= Archa (document store) =

Type of mediaeval document repository

An archa or arca (plural archae) was a medieval document repository, such as a chest, associated with the financial records of Jews in England at the time.

According to Jewish Communities and Records UK, the archa was "an official chest, provided with three locks and seals, in which a counterpart of all deeds and contracts involving Jews was to be deposited in order to preserve the records." Similarly, The Jewish Encyclopedia of 1906 describes an archa as a "repository in which chirographs and other deeds were preserved."

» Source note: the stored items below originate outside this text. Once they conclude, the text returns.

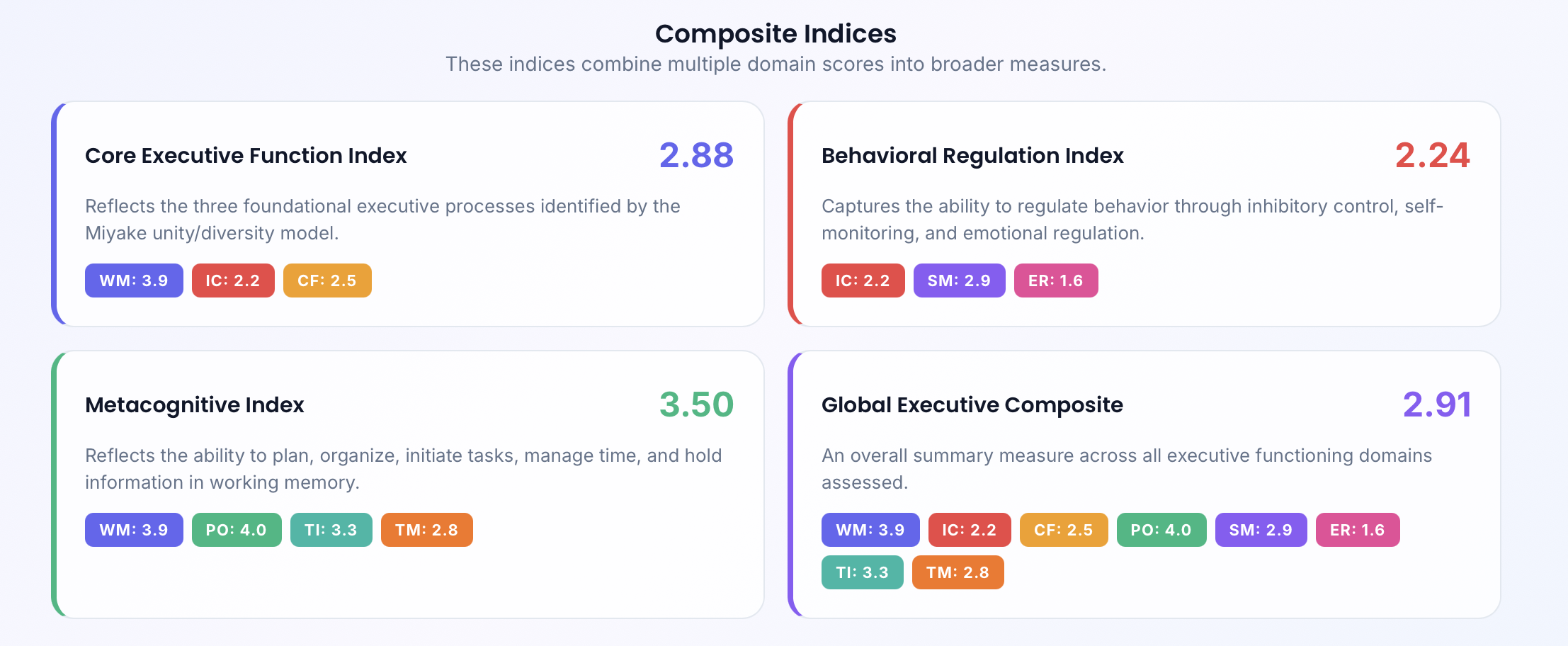1568x646 pixels.
Task: Click IC: 2.2 badge in Core Executive card
Action: pos(233,280)
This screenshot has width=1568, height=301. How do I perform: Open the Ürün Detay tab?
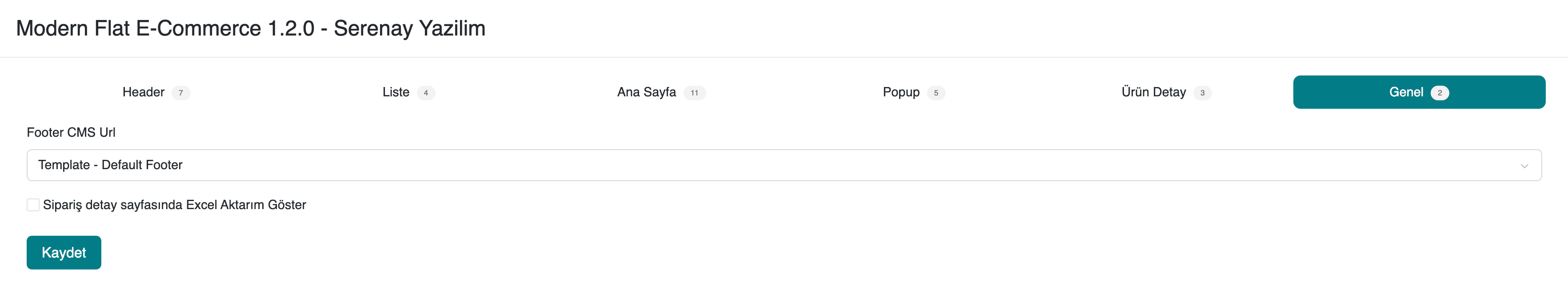tap(1153, 92)
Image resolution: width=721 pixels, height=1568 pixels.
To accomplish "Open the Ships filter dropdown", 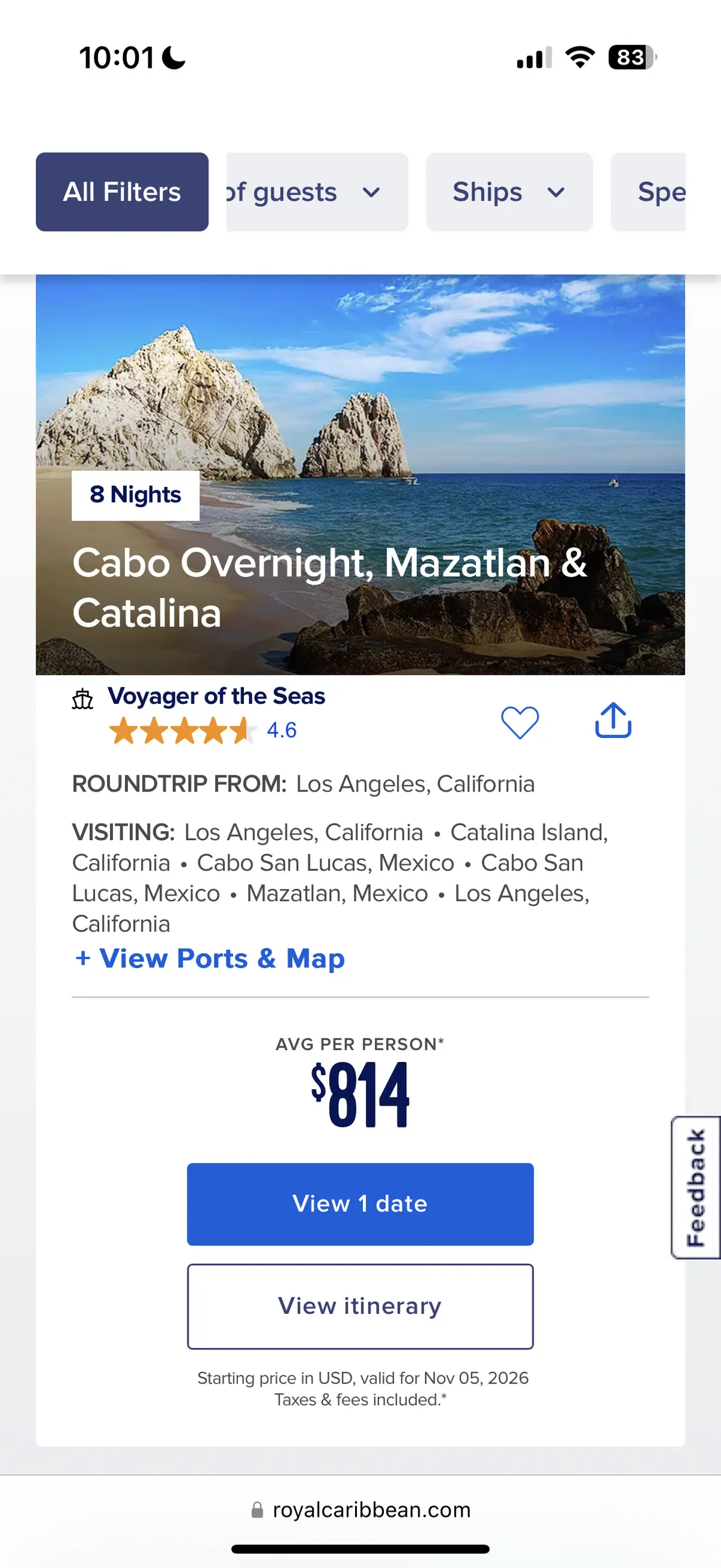I will pos(509,192).
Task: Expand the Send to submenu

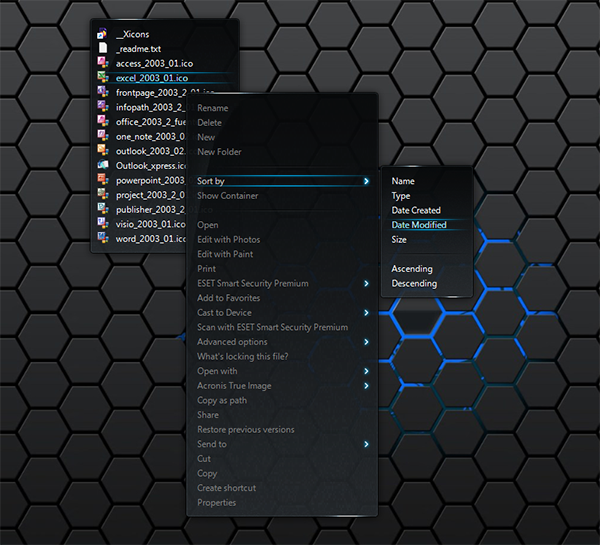Action: pyautogui.click(x=366, y=444)
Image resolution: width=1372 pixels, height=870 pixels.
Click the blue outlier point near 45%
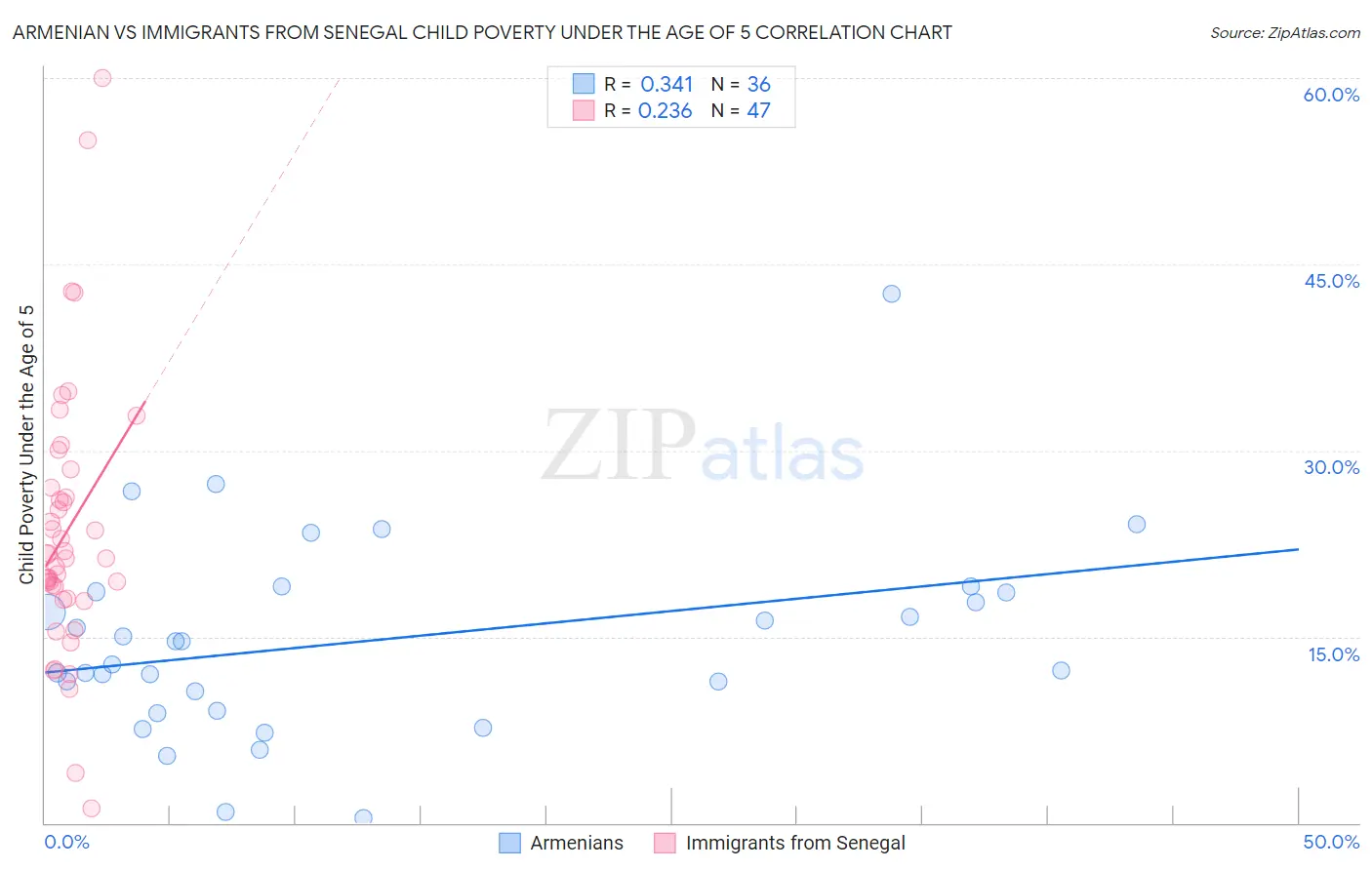pos(891,294)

Worcester and Winchester were two of the 26 Jewish centres of the time to have archae. The introduction of archae in Worcester was part of the reorganization of English Jewry ordered by King Richard I in light of the massacres of Jews that took place in 1189-1190 at, and shortly following, his coronation. These massacres resulted in a heavy loss of Crown revenue partly thanks to the destruction result of Jewish financial records by the murderous mob (in order to conceal evidence of debts due to the Jews). The archae were intended to safeguard the royal rights in case of future disorder. All Jewish possessions and credits were to be registered and several cities were designated as centres for all Jewish business operations and registration of Jewish financial transactions. In each centre, a bureau was set up consisting of two reputable Jews and two Christian clerks, under the supervision of a representative of the newly established central authority that became known as the Exchequer of the Jews.